▶ What to work on
Pick out each line of the items below that contains the word "pixels", and copy those lines.

# start of Listed entries

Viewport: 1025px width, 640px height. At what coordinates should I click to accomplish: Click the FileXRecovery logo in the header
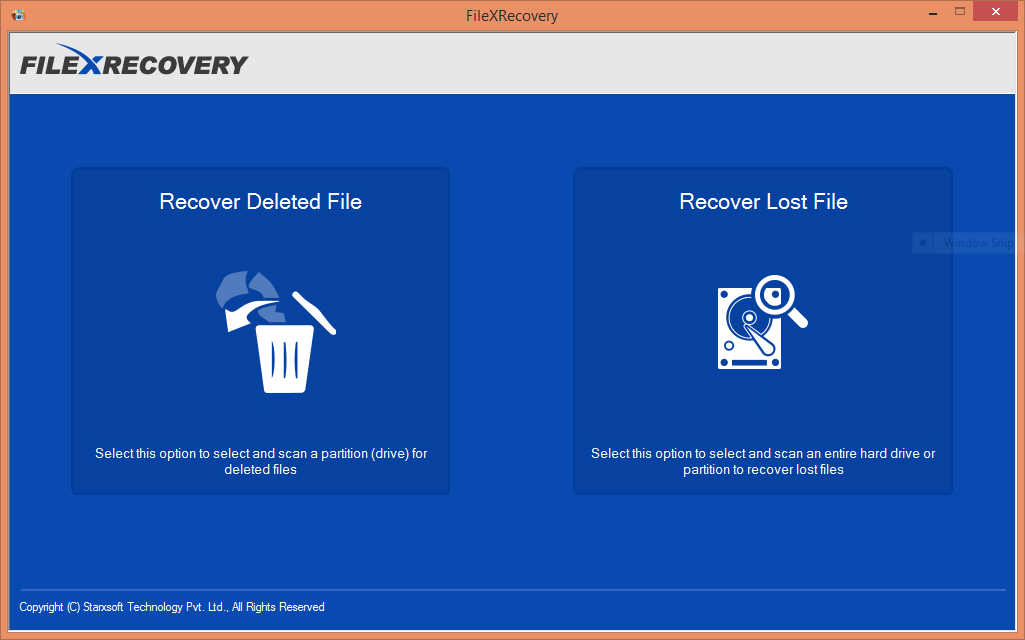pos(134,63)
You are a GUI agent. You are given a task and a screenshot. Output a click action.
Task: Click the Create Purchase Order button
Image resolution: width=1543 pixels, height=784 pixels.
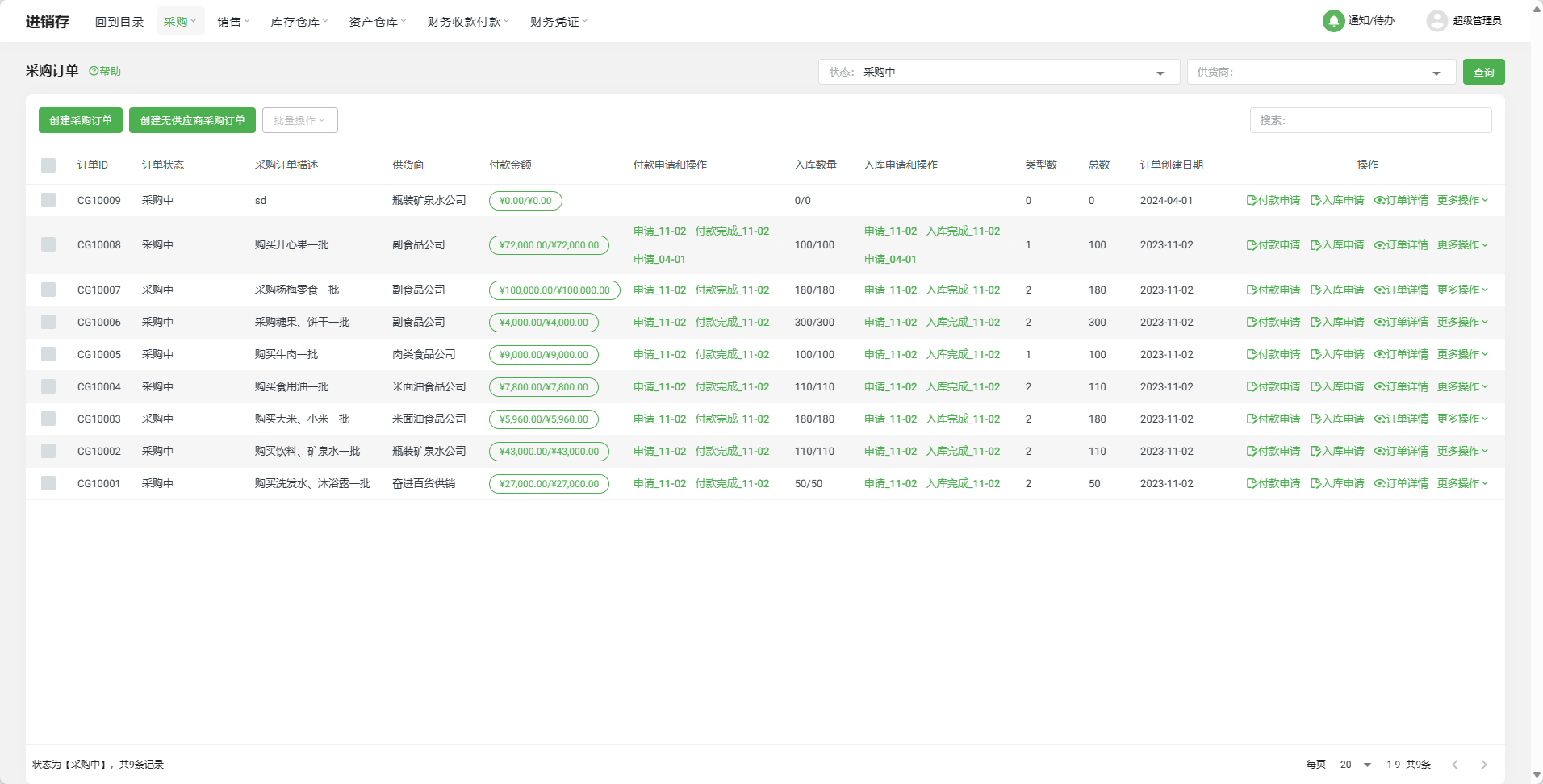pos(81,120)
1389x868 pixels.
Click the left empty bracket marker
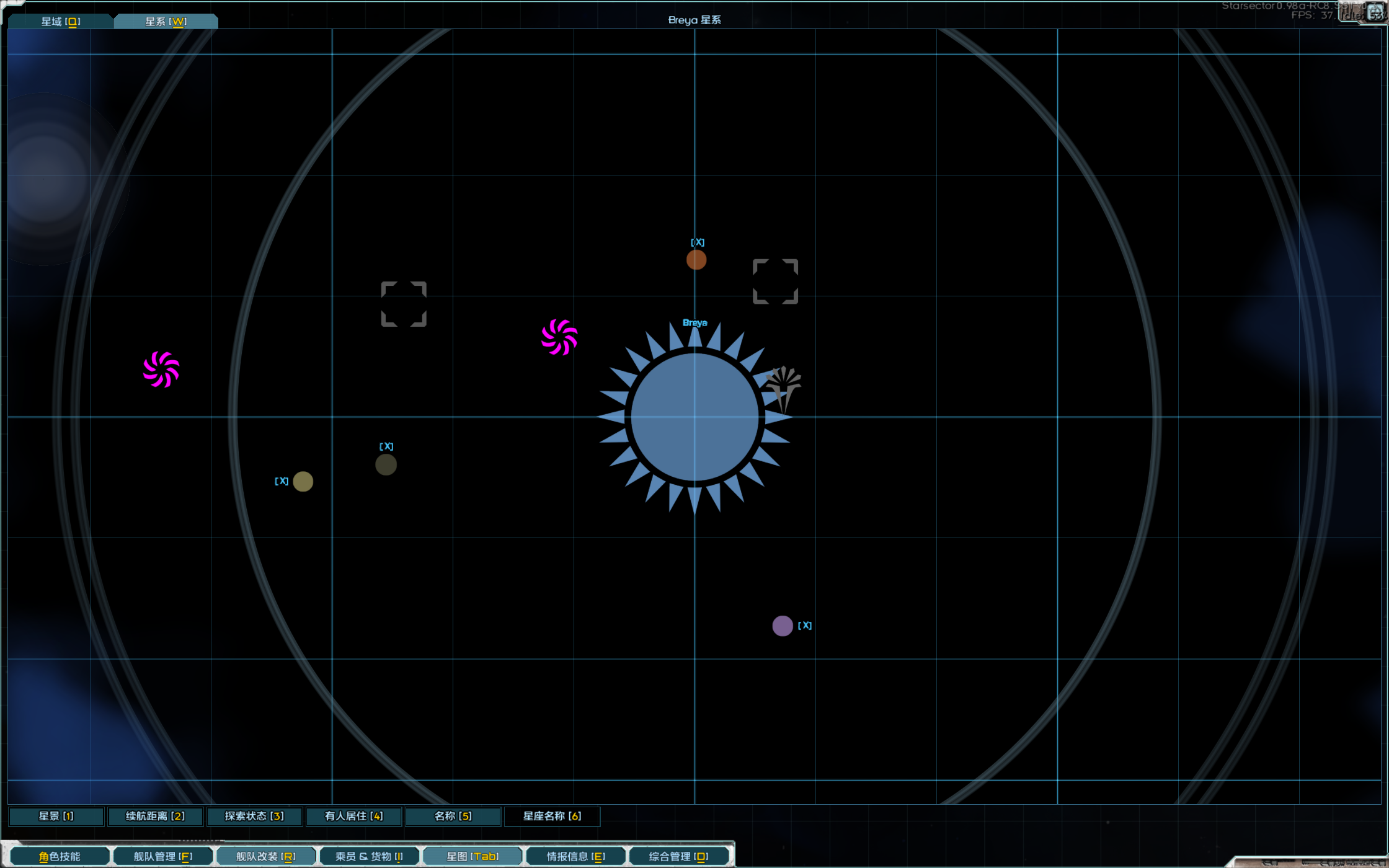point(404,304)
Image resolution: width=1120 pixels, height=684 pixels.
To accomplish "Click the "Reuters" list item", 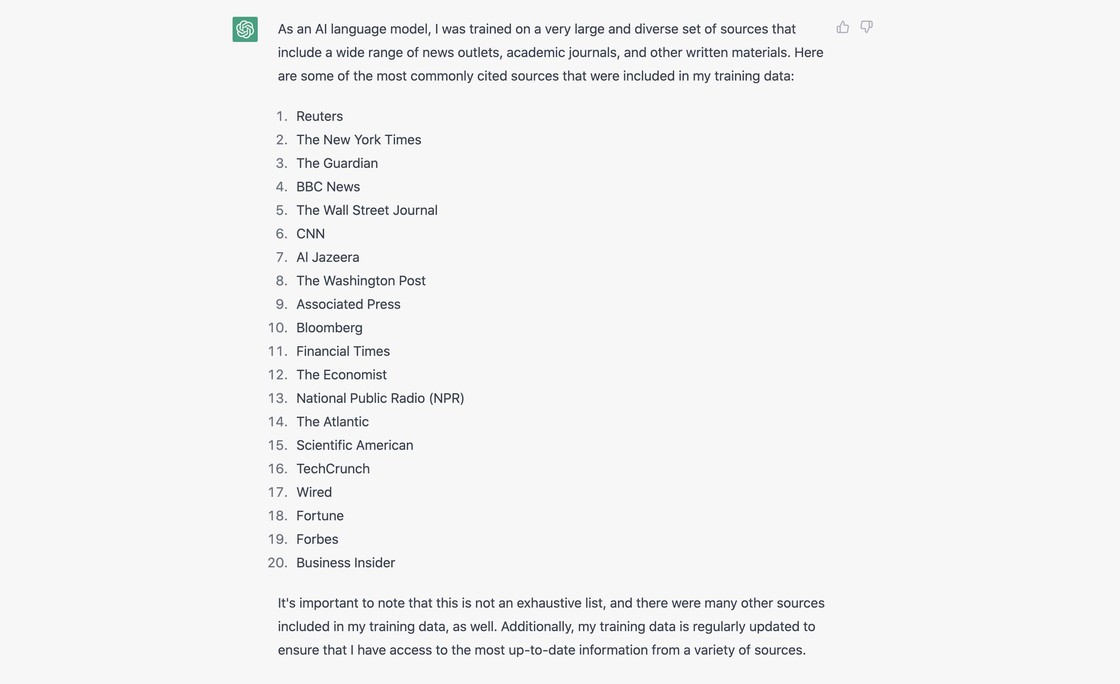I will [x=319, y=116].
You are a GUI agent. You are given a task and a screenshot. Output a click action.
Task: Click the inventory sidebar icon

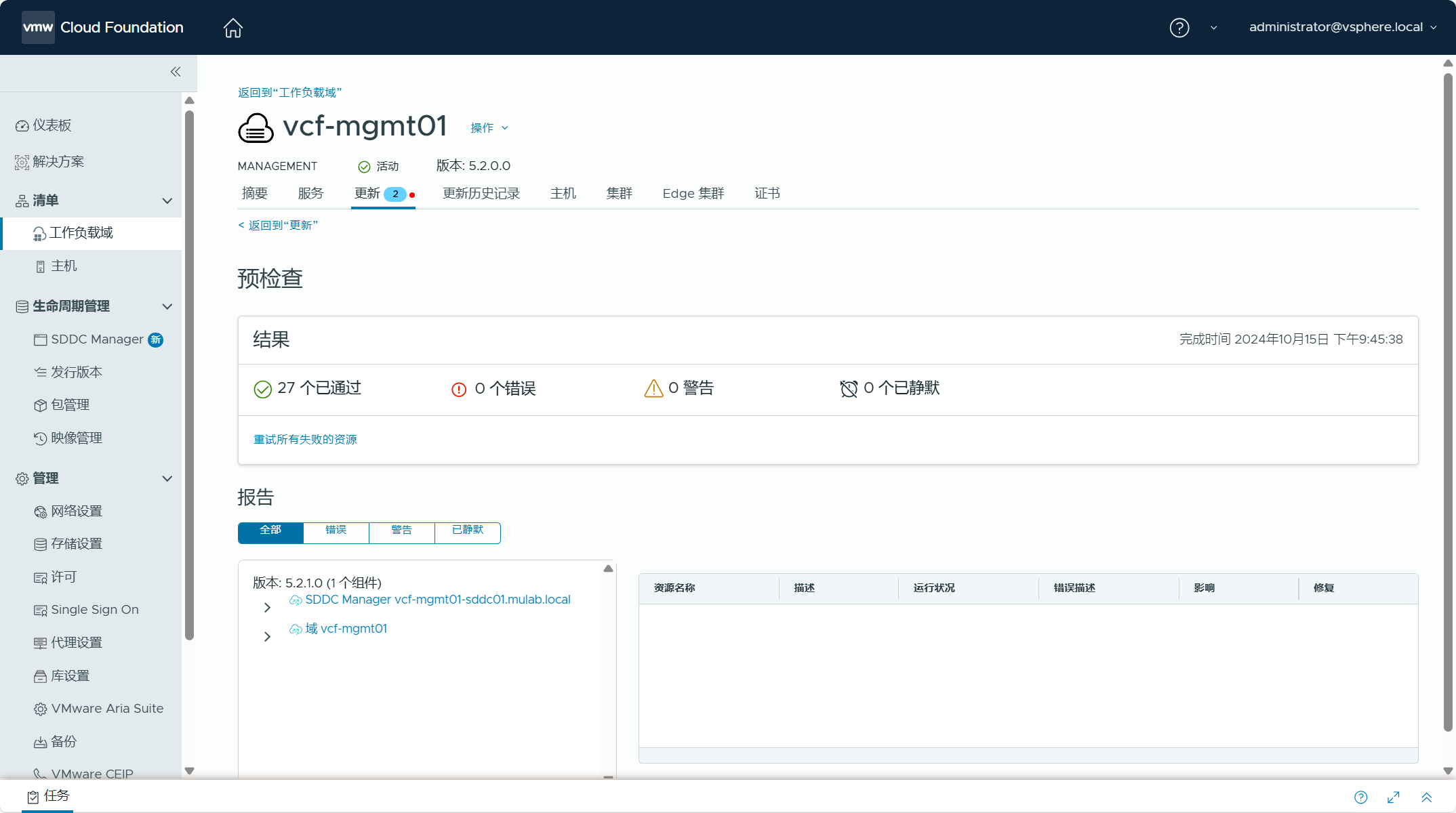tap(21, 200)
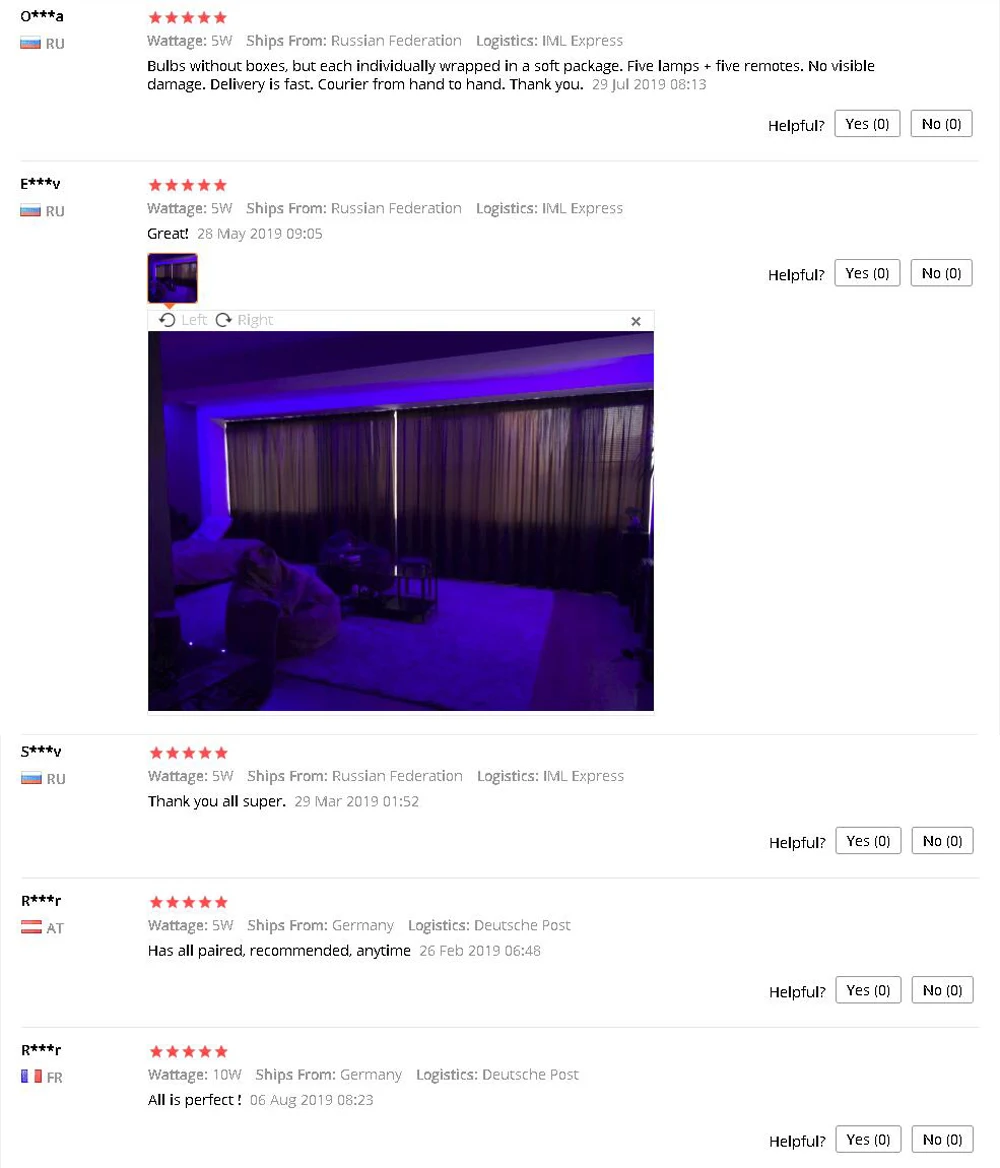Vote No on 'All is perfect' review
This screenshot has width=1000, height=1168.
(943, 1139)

# end of Listed entries

▶ Full response
Image resolution: width=1543 pixels, height=784 pixels.
1389x868 pixels.
Image resolution: width=1120 pixels, height=684 pixels.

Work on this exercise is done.